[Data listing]

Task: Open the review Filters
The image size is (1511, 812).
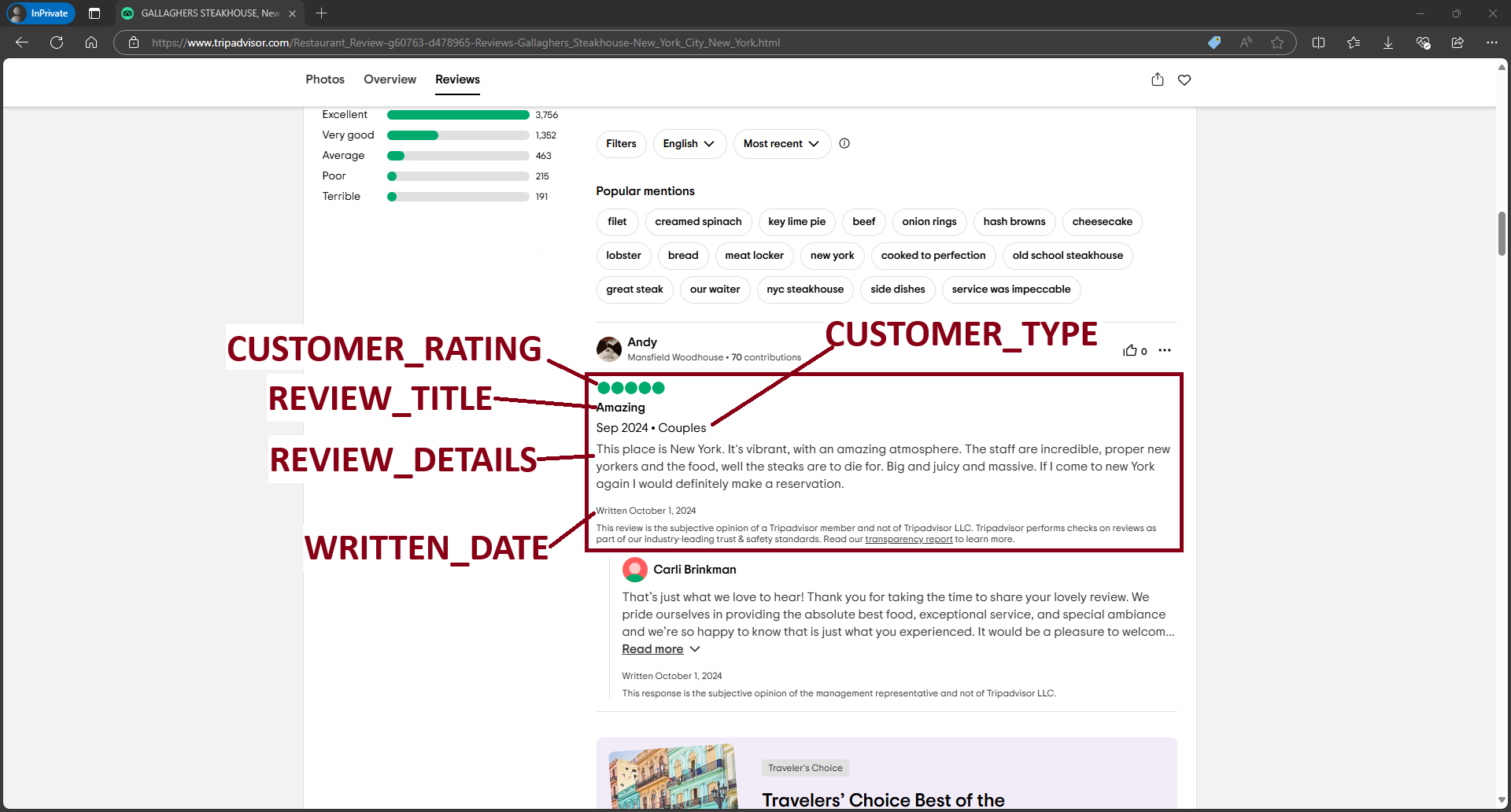Action: point(621,143)
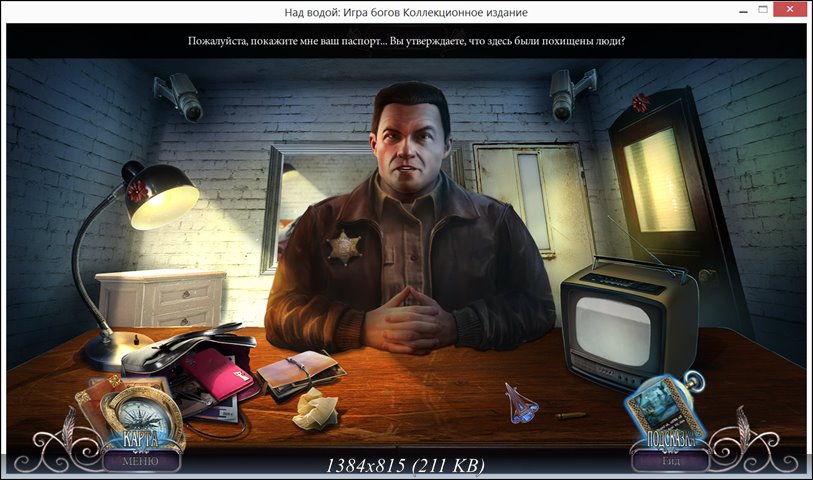Click the left security camera
813x480 pixels.
pos(178,95)
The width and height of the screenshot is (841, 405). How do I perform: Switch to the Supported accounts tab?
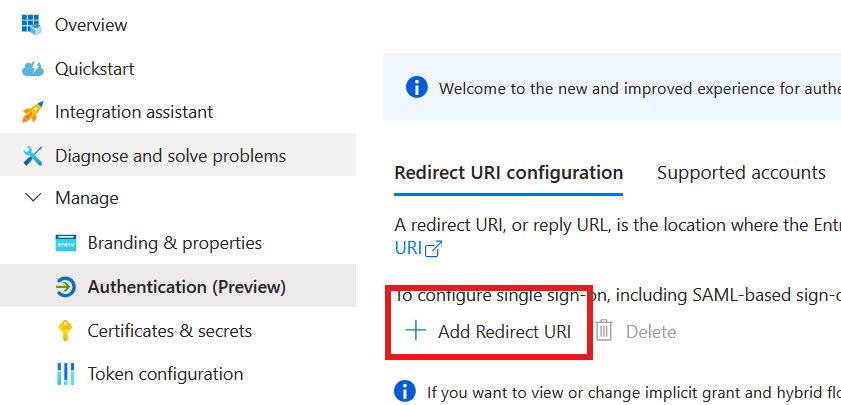point(741,173)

» **PROMPT**:
Rewrite the lines above as a numbered list, skipping any blank lines and leaving out the pictures.

» **TASK SOLUTION**:
1. Task: Open the review Filters
2. The image size is (1511, 812).
3. Action: point(621,143)
4. Click the left security camera
5. 813x480 pixels.
6. pos(178,95)
7. The width and height of the screenshot is (841, 405). How do I perform: Switch to the Supported accounts tab?
8. point(741,173)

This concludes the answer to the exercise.